The past few days, I've been attending seminars, conferences, closed-door briefings - and a pattern is emerging. Let me try to give you a flavour, with some of the comments:

  • That there is no such thing as fair trade and healthy competition.
  • Good print firms are not only about the personality of the CEOs, but it sure does help.
  • Salaries for personnel in rich countries are more than they should be.
  • The Blackberry has changed the printer's world more than any kit on the shopfloor.
  • Assume the worst about your customers and inevitably you get the worst.
  • When the cabinet secretary talks about macroeconomic stability; it does not make the price of print more stable.
  • Government can pick winners in the print industry, but as a rule it doesn't.
  • Laissez faire policies rarely make a poor print firm richer.
  • Is print global? Does print have a nationality?
  • We do not, as yet, live in a post-printing age.
  • India (and China) and even Indonesia are galloping at a fair clip, but the USA – in spite of all its problems – has the highest print output in the world.
  • Packaging is not destined for underdevelopment; likewise labels, books and ideas.
  • Making a few print firms productive doesn't make the rest of the industry more productive.
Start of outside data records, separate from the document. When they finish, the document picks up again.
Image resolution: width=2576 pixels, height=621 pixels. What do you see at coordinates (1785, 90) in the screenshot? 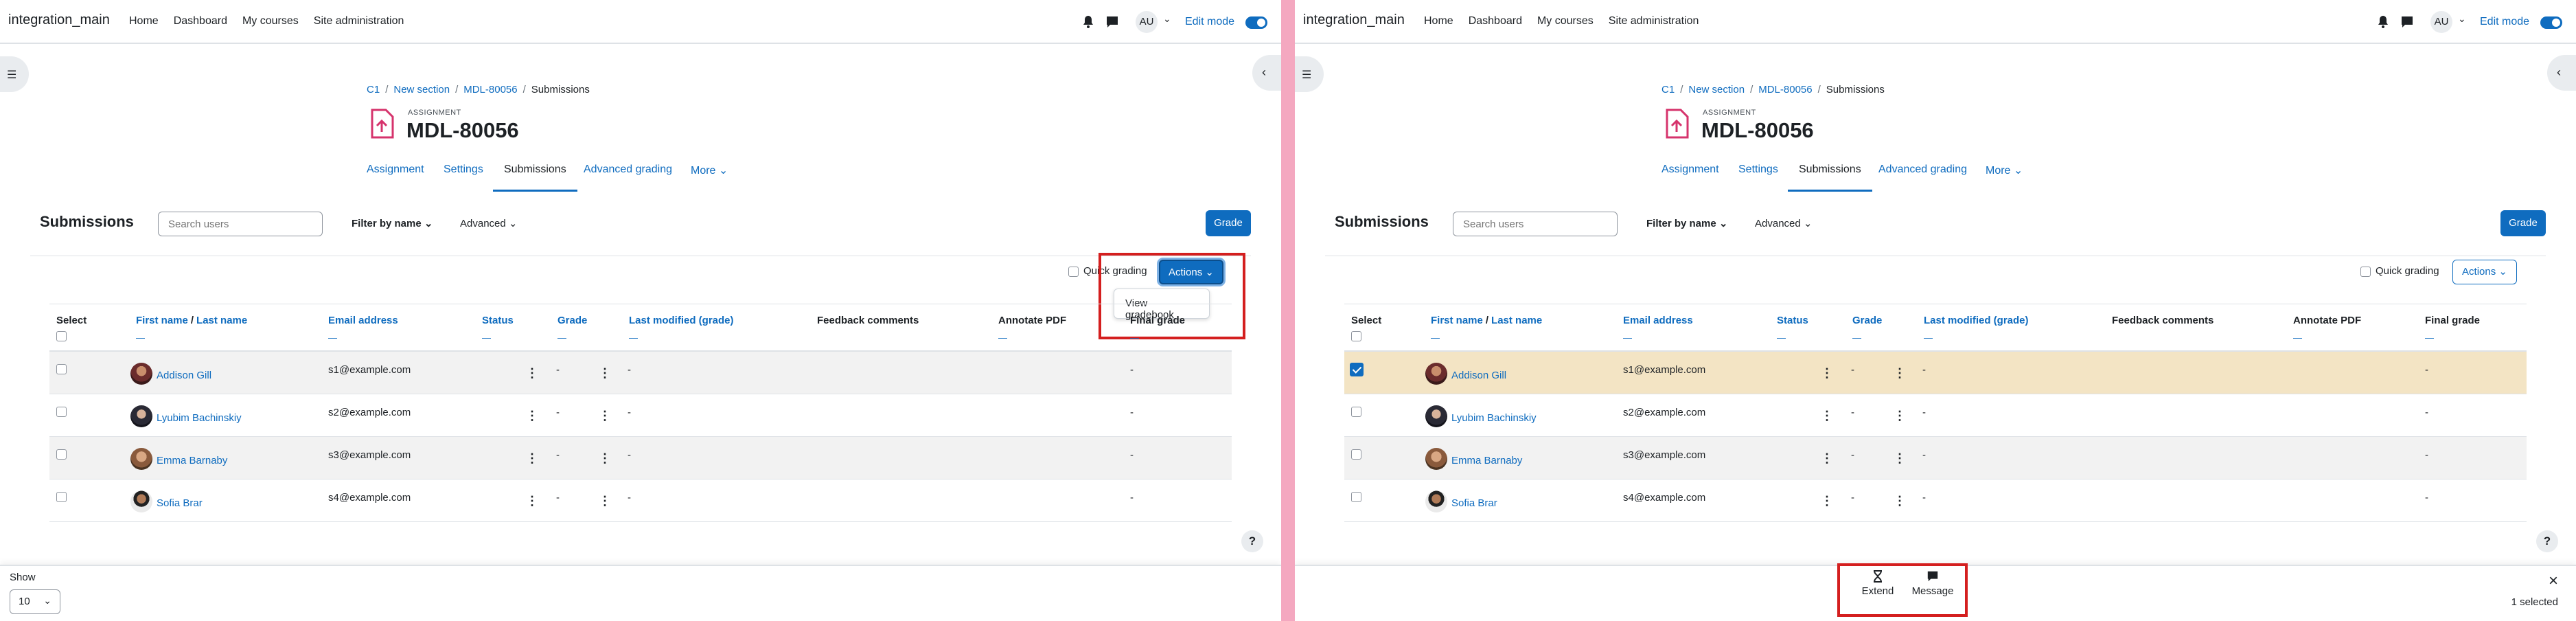
I see `breadcrumb-item: MDL-80056` at bounding box center [1785, 90].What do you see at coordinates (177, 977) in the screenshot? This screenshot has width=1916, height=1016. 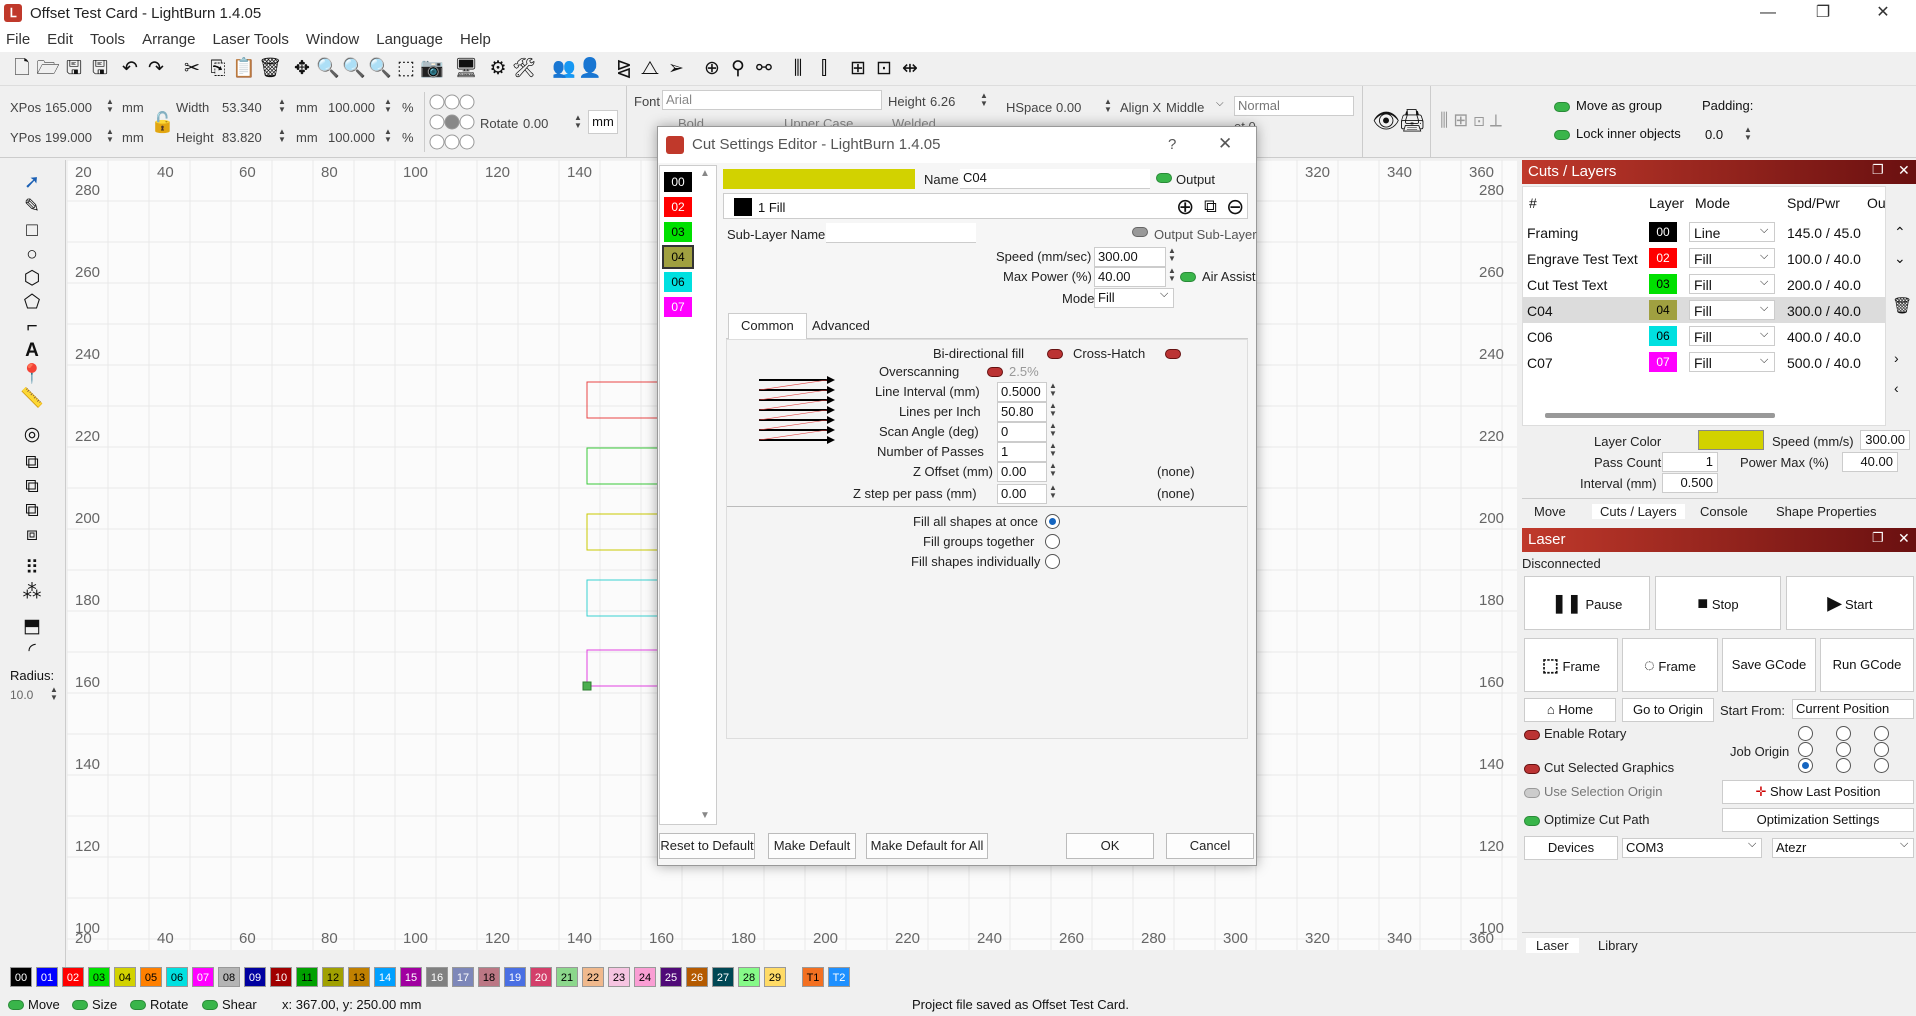 I see `palette-color-06: 06` at bounding box center [177, 977].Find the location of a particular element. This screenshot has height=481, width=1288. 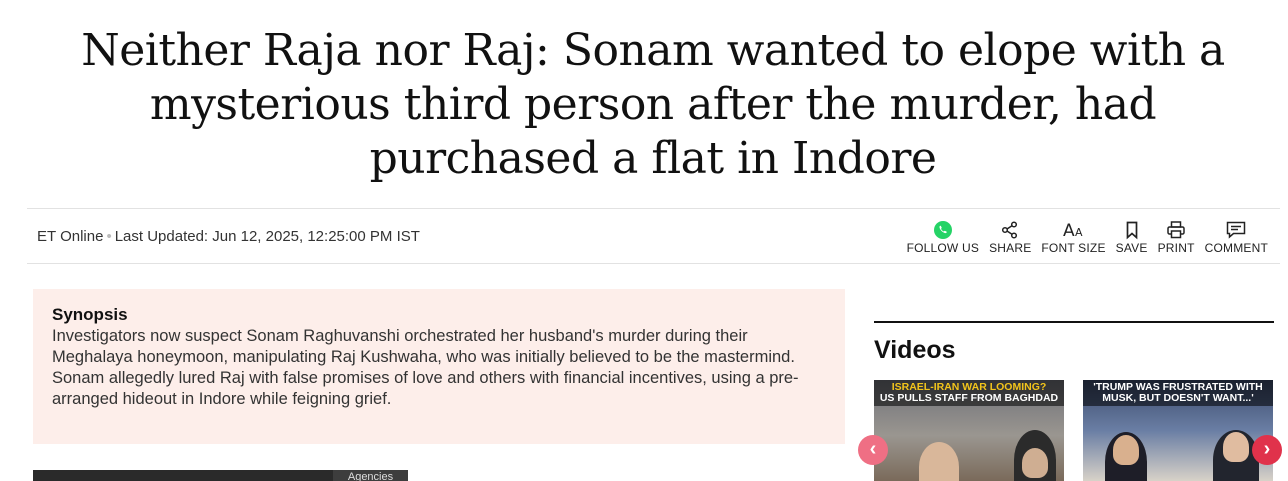

font-size-label: FONT SIZE is located at coordinates (1074, 248).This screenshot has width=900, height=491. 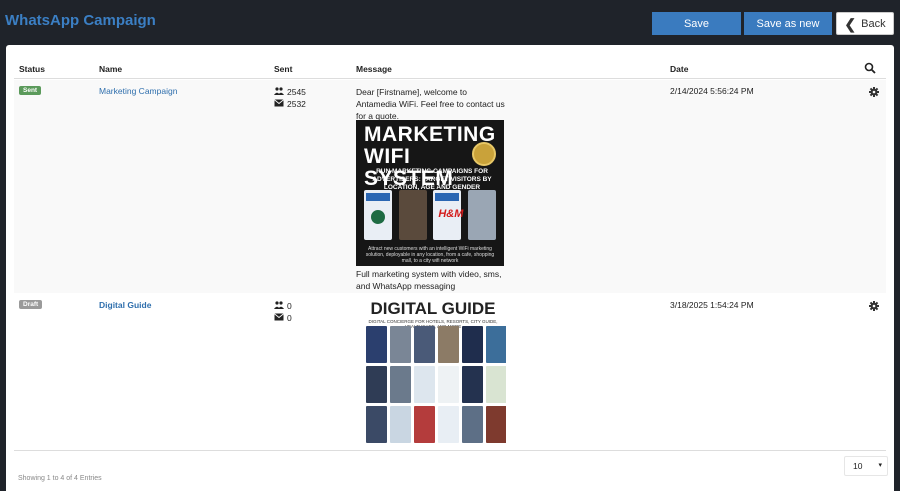 I want to click on award-seal-icon, so click(x=484, y=154).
  • Print consultants are over-priced.
  • And print products are under-priced.
  • Print firms in Karur or Morbi are more entrepreneurial than print firms in other parts of the country.
  • Are we smart enough to leave things to the free market; and the print buyer.
  • Will more literacy make a country richer? Or merely more educated?
  • Perhaps today's offset presses need to become less, not more efficient.
  • Curiously enough, a solid print policy does not require a good technologist.

Ramu Ramanathan is editor of PrintWeek India.